Optical pyrometers are devices which are used to measure temperature without contact. This is done through the process of incandescense color, which is based on the fact that all black bodies have the same incandescense color at a given temperature. This means of temperature measurement allows for any temperature from which a hot object emits light to be taken.
An optical pyrometer is created starting with a small magnifying device, such as a monocular. A miniscule incandescent bulb is placed within this device and produces a sharp image when viewed through the eyes piece of the optical devices, such as a lens. The background is the object which is to be gauged. The current that flows through the filaments in the bulb indicate their temperature, controlled by a potentiometer placed between the power source and the bulb.
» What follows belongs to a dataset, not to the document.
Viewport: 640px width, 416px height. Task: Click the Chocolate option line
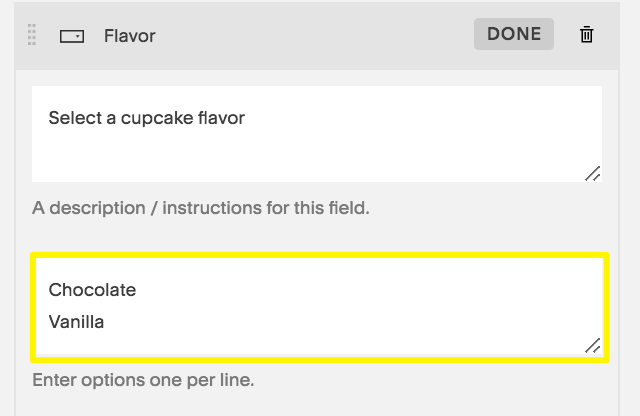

In order to display the readings of an optical pyrometer, an ammeter is used. This displays the temperature that the pyrometer measures. It ranges from 500 degrees C to 1600 degrees C. For most applications, this is perfectly acceptable and will be able to fit the purpose of most temperatures necessary in semiconductor manufacturing.
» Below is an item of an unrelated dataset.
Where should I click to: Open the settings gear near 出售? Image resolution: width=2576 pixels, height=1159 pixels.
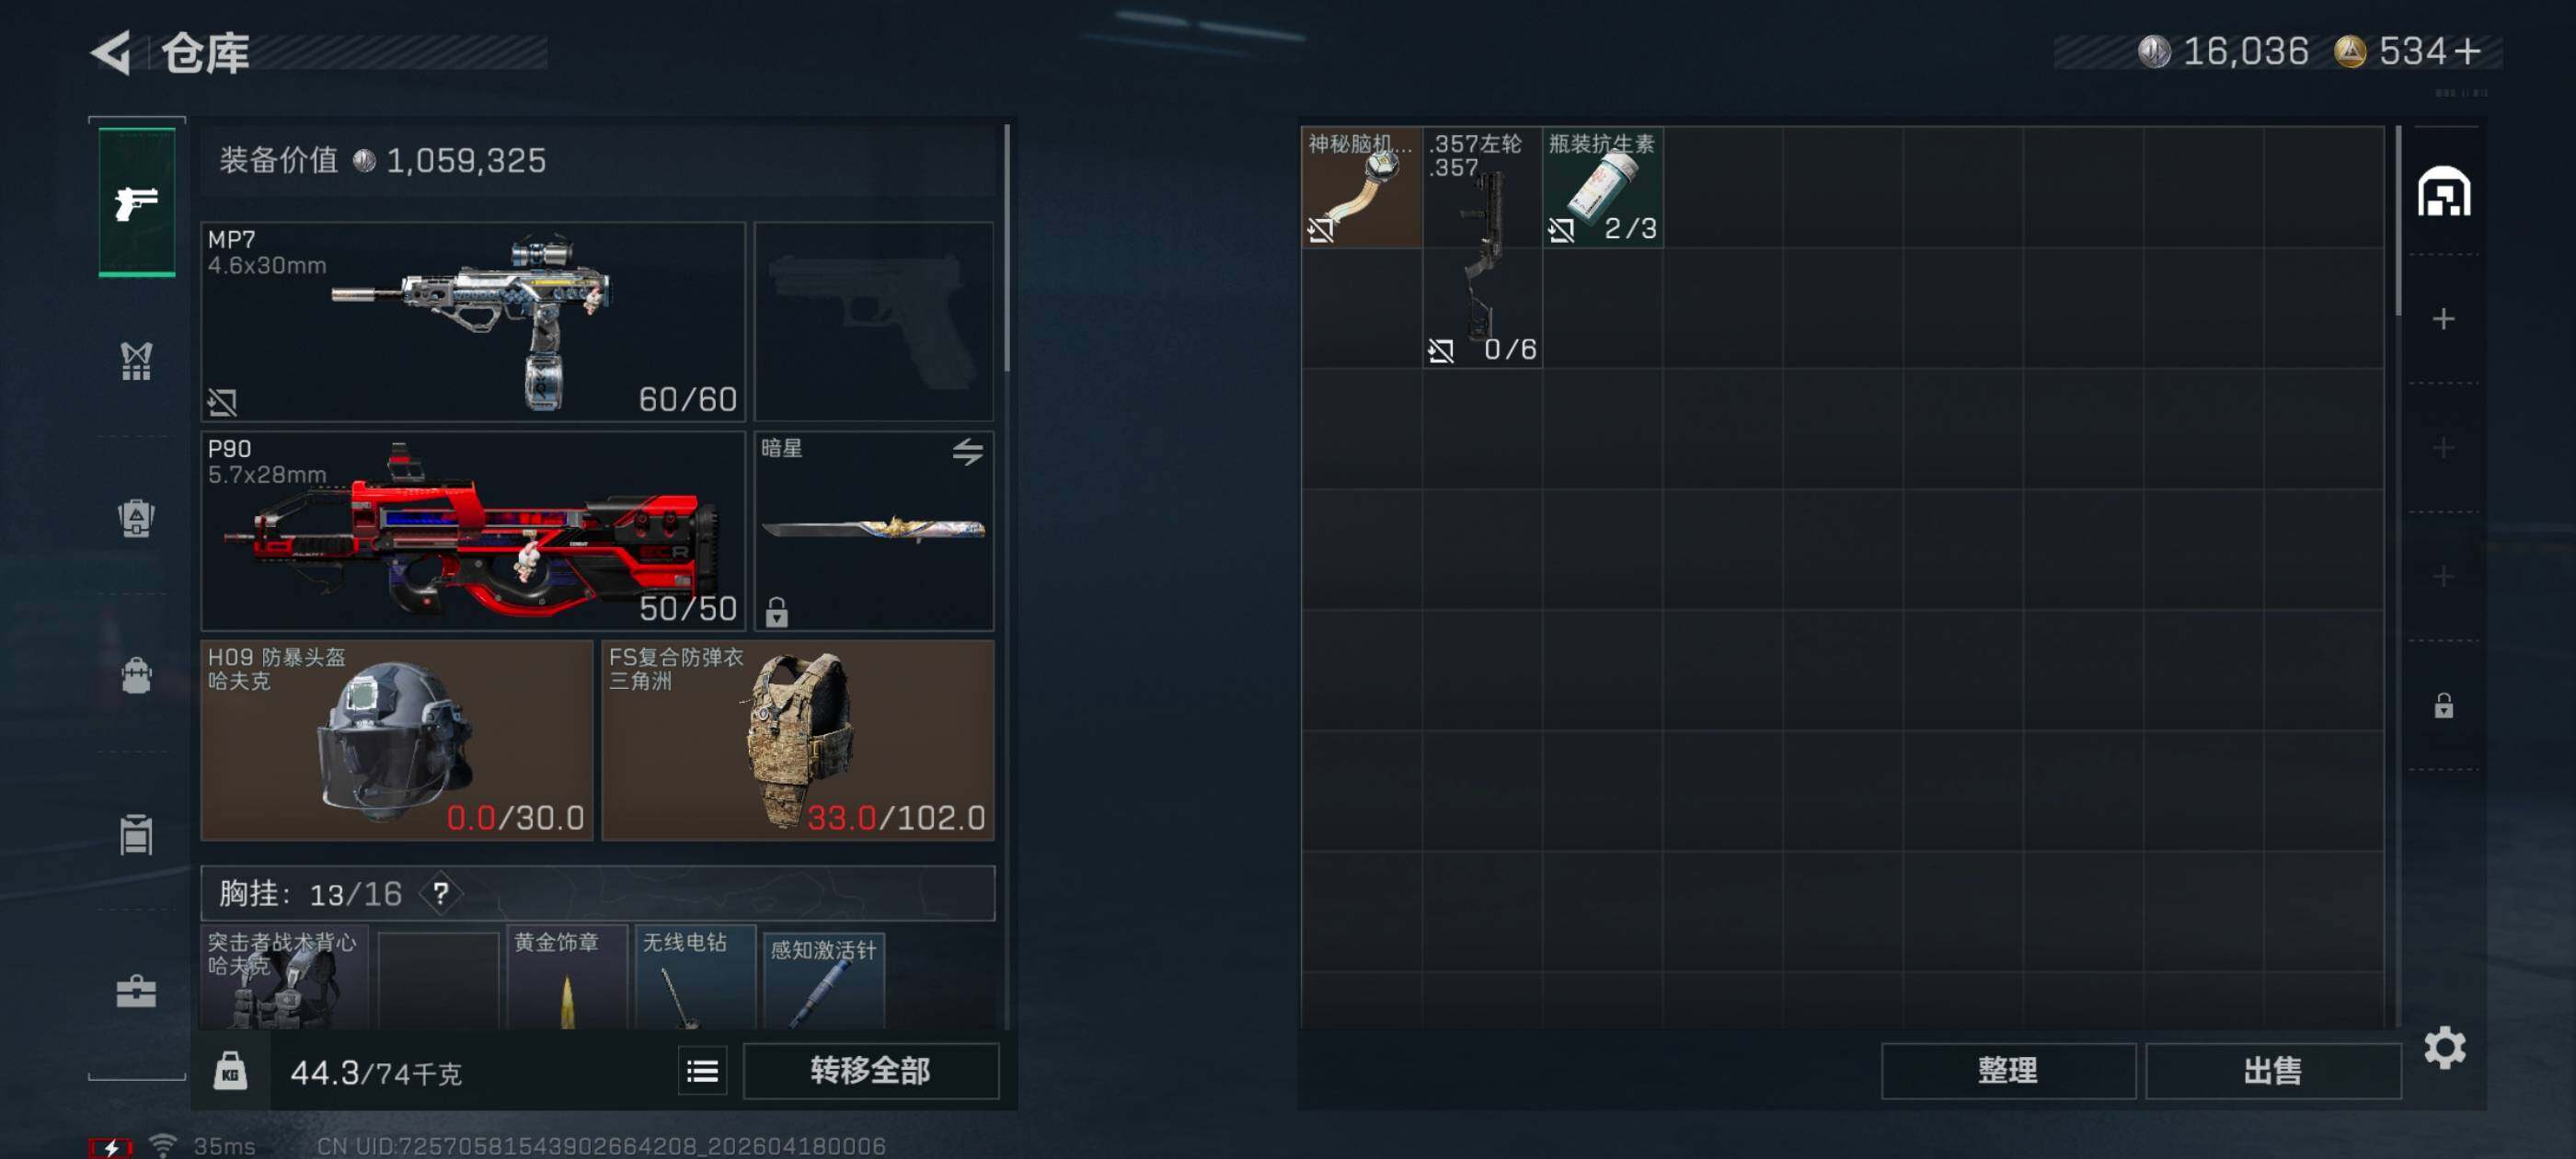[2444, 1047]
Optical pyrometers work under the principle of sight. Using the human eye, they match the brightness of a hot object to the brightness of a calibrated lamp filament that is contained within the device. The optical system has filters which restrict the wavelength-sensitivity of the devices involve, decreasing it to a narrow wavelength band of approximately 0.65 microns.
Some filters reduce the intensity in order to allow a single instrument to have a wider capability of temperature range. By restricting the wavelength response of the device to the red region, the lower end of the temperature range can be limited to 700°C as opposed to 500°C. For that reason, this is not done with a lower temperature.